Start of DATA IN THIS EXERCISE

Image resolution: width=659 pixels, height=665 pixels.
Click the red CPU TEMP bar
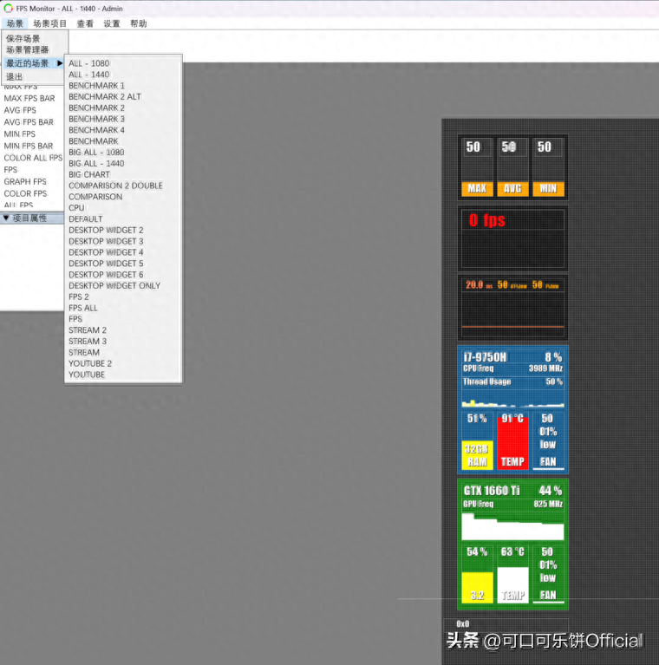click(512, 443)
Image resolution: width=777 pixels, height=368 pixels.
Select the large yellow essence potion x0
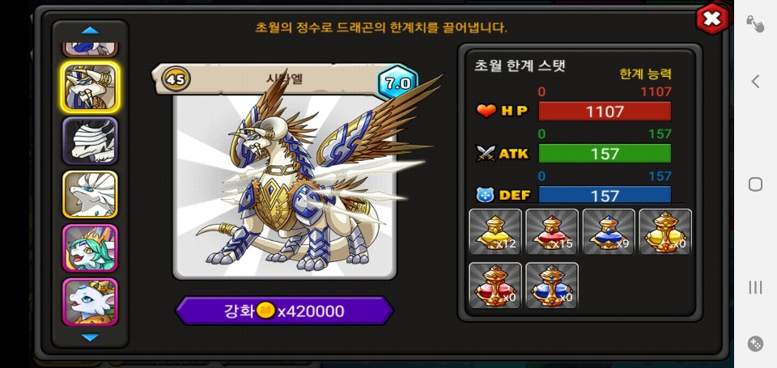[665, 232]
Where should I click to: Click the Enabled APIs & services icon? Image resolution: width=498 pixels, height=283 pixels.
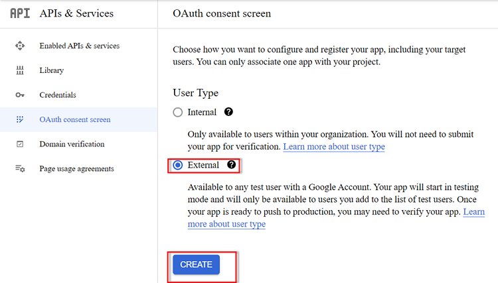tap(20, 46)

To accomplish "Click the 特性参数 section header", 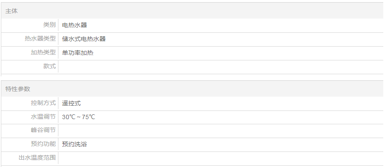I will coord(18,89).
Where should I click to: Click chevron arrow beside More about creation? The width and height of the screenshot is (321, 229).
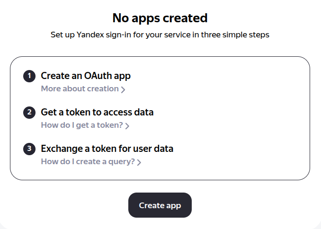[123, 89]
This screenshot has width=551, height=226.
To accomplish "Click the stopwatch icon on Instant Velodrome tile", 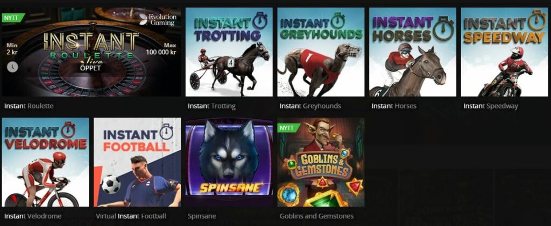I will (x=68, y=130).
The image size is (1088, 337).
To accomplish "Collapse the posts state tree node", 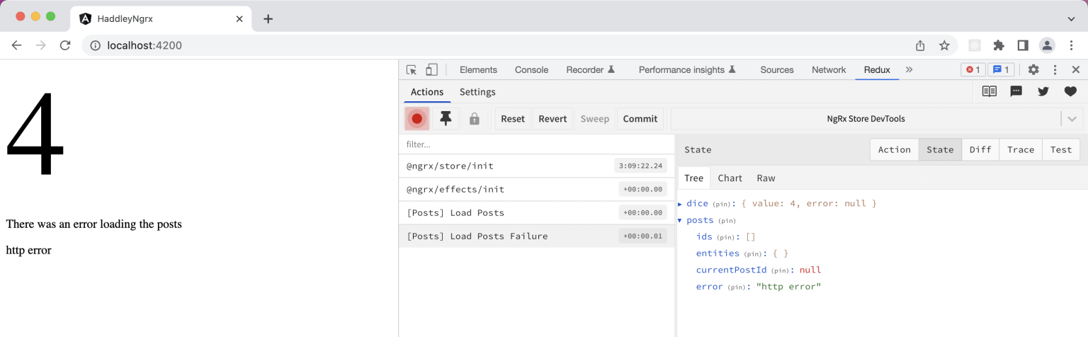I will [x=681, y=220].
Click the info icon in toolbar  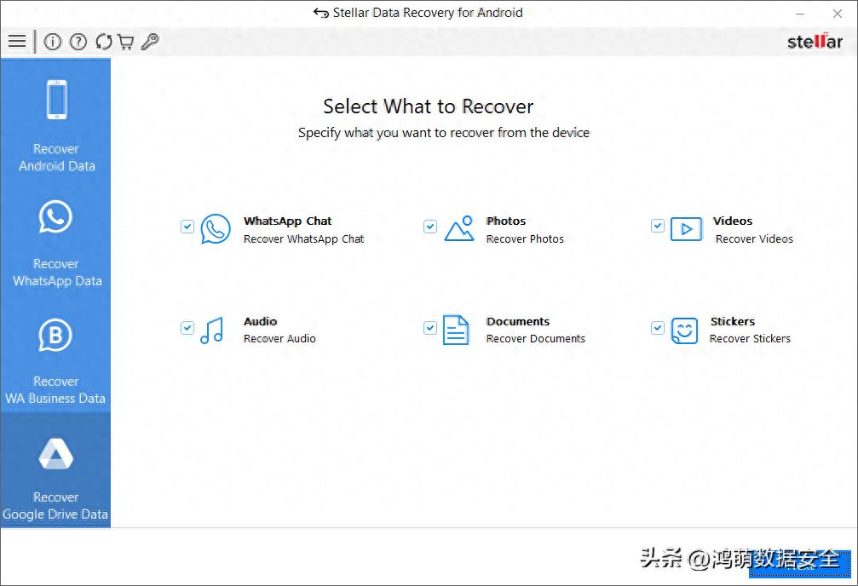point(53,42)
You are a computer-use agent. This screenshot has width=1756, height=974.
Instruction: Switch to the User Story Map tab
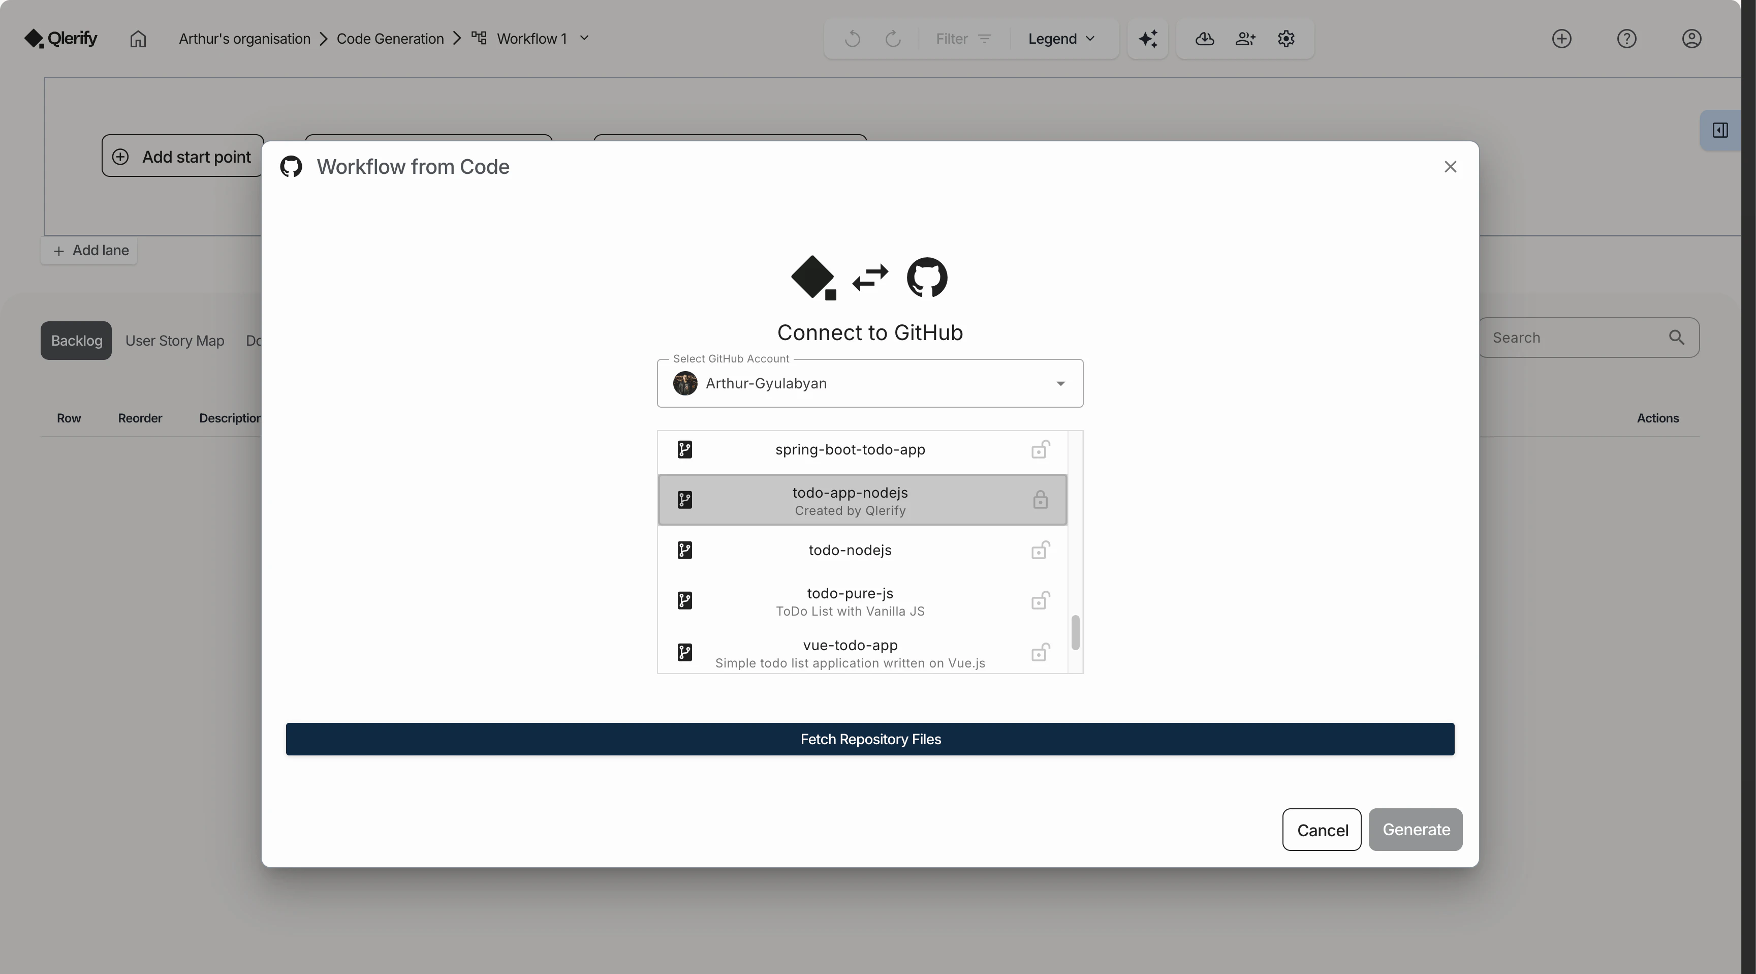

End of DATA IN THIS EXERCISE

WORK TO BE COMPLETED
Copy out the lines of the items above from the line containing "You are a computer-use" through the end of the items, inclusive, leaving out the pictures.

EXPECTED ANSWER
You are a computer-use agent. This screenshot has width=1756, height=974.
Instruction: Switch to the User Story Map tab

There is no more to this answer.